Unexpectedly, the geographic distributions of A(H7N9) cases in Guangdong differed during the second and third waves (Figure 1, panels B, C). During the second wave, 110 cases were reported from 14 prefecture-level cities in Guangdong. The epicenter of the outbreak was in central Guangdong in the Pearl River Delta (PRD) region (95 [86%] cases). The highest numbers of human cases were reported from cities in Guangdong that had the most LPMs and the highest population density, such as Guangzhou, Shenzhen, and Foshan (Figure 1, panel A). Citywide LPM closures of 2 weeks’ duration were implemented in Guangzhou and Shenzhen cities in February 2014, during the middle of the second wave, and were extended to all prefecture-level cities in central Guangdong in January 2015 during the middle of the third wave (Figure 1, panel B; online Technical Appendix Table 2). All live poultry were removed, and LPM were disinfected once; the markets were cleaned thoroughly with 0.05%–0.1% diluted chlorine solution after poultry removal. Short-term surveillance showed that the A(H7N9) detection rate decreased from 14.83% (112/755) before LPM closure to 1.67% (5/300) on the day when markets reopened, across 31 sampled markets during the second wave (4). Another study found that avian influenza virus contamination in LPMs dropped precipitously after cleaning and disinfecting (21). Our clinical surveillance data showed that human cases reduced by 55% (Technical Appendix Table 1) in central Guangdong during the third wave but rose in other regions of Guangdong; eastern Guangdong became a new epicenter of the outbreak. Twenty-eight human cases occurred in eastern Guangdong during the first 2 months of 2015, compared with only 2 during the same period in 2014 (Figure 1). The geographic shift of A(H7N9) infection between the second and third waves became more apparent when incidence per capita was measured (Figure 1, panel C) because eastern Guangdong has a lower average population density than the PRD region.

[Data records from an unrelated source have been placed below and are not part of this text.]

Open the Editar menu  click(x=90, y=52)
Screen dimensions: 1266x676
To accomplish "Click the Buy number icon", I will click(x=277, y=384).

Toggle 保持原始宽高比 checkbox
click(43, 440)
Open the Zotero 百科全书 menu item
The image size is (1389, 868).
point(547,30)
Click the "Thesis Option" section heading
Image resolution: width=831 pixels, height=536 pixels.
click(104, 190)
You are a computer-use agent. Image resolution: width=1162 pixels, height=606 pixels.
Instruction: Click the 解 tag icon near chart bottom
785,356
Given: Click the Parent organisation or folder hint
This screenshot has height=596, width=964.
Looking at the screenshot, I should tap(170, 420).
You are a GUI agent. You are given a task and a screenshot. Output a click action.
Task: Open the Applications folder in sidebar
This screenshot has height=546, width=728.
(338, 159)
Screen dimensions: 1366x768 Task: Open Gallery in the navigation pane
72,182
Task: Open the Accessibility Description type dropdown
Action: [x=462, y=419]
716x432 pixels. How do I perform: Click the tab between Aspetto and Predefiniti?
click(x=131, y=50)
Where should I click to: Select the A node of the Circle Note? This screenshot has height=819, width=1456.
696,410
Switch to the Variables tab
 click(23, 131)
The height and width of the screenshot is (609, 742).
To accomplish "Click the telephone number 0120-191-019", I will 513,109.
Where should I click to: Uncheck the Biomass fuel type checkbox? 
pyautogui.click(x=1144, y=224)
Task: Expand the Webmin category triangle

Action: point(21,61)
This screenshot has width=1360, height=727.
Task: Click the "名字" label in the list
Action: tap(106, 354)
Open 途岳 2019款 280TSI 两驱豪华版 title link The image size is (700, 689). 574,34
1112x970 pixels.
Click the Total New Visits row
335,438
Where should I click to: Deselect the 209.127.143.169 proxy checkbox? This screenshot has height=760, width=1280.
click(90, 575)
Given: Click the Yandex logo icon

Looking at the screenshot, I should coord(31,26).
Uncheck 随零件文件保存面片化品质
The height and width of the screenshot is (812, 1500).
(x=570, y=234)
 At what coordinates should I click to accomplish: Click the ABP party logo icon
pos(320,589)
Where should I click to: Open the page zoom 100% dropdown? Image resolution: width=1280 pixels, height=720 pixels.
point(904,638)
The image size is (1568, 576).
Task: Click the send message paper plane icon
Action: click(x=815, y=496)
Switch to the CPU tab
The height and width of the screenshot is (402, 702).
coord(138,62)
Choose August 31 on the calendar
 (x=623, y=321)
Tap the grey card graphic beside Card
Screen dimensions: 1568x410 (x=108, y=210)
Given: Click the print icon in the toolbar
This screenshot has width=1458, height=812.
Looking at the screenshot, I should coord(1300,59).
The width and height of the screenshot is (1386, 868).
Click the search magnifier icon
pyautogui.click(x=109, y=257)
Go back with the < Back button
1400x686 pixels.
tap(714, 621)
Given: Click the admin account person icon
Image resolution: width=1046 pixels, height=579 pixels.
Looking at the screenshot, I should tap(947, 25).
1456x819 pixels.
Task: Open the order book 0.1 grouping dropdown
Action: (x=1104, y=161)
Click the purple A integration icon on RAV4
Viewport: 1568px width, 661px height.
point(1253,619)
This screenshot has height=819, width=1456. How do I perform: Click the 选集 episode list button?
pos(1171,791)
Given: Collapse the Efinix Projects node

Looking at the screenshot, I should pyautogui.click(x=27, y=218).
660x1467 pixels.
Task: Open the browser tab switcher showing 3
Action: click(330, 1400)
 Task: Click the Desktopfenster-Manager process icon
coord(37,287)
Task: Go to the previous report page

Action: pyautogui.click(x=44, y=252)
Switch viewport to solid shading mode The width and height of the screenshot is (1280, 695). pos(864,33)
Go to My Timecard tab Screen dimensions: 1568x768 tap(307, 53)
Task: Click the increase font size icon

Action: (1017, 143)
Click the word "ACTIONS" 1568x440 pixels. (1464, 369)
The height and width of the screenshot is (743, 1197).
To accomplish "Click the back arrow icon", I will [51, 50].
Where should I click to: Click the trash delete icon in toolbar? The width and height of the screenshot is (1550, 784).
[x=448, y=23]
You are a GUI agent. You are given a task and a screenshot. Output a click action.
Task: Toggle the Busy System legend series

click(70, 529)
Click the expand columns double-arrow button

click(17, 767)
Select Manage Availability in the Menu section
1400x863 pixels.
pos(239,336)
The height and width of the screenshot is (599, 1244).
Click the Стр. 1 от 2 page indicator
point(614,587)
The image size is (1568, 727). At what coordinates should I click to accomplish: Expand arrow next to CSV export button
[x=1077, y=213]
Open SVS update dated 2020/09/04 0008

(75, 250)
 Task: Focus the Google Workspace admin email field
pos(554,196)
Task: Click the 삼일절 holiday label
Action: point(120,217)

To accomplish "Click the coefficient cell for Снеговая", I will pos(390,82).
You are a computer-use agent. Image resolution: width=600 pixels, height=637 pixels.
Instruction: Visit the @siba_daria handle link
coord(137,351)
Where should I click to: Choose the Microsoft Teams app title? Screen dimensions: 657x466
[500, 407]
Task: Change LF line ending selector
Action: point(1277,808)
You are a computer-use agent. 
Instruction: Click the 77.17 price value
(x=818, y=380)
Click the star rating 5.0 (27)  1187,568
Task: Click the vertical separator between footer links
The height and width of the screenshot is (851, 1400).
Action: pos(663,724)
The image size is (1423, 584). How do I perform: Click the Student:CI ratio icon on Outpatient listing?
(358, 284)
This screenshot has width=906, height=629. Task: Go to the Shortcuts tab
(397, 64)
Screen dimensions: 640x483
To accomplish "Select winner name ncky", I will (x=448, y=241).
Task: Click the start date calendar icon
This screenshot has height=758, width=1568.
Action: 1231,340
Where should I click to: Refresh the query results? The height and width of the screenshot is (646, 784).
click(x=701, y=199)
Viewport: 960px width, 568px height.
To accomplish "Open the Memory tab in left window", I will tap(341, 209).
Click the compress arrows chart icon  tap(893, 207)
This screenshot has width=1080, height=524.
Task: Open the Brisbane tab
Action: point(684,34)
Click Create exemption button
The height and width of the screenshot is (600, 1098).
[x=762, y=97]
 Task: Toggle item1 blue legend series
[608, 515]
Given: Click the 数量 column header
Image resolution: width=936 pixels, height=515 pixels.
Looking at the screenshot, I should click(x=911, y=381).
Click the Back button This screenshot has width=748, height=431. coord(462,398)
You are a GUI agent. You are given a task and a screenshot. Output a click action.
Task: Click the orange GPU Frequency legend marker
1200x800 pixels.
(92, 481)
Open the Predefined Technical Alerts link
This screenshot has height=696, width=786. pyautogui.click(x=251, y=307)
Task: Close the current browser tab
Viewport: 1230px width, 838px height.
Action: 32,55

Epidemic Origins of Human A(H7N9) Infections in Guangdong
We undertook a phylogenetic molecular clock analysis to identify the epidemic origins and transmission dynamics of circulating avian influenza A strains during the third wave. The H7N9 sequences included in our analyses represented 55% (60/110) and 49% (35/72) of all diagnosed H7N9 cases in Guangdong during the second and third waves, respectively. H7N9 and H9N2 viruses obtained from poultry and LPM environmental samples during 2013–2015 also were sequenced, resulting in 44 complete and 79 incomplete virus genomes generated using high-throughput sequencing (8,9).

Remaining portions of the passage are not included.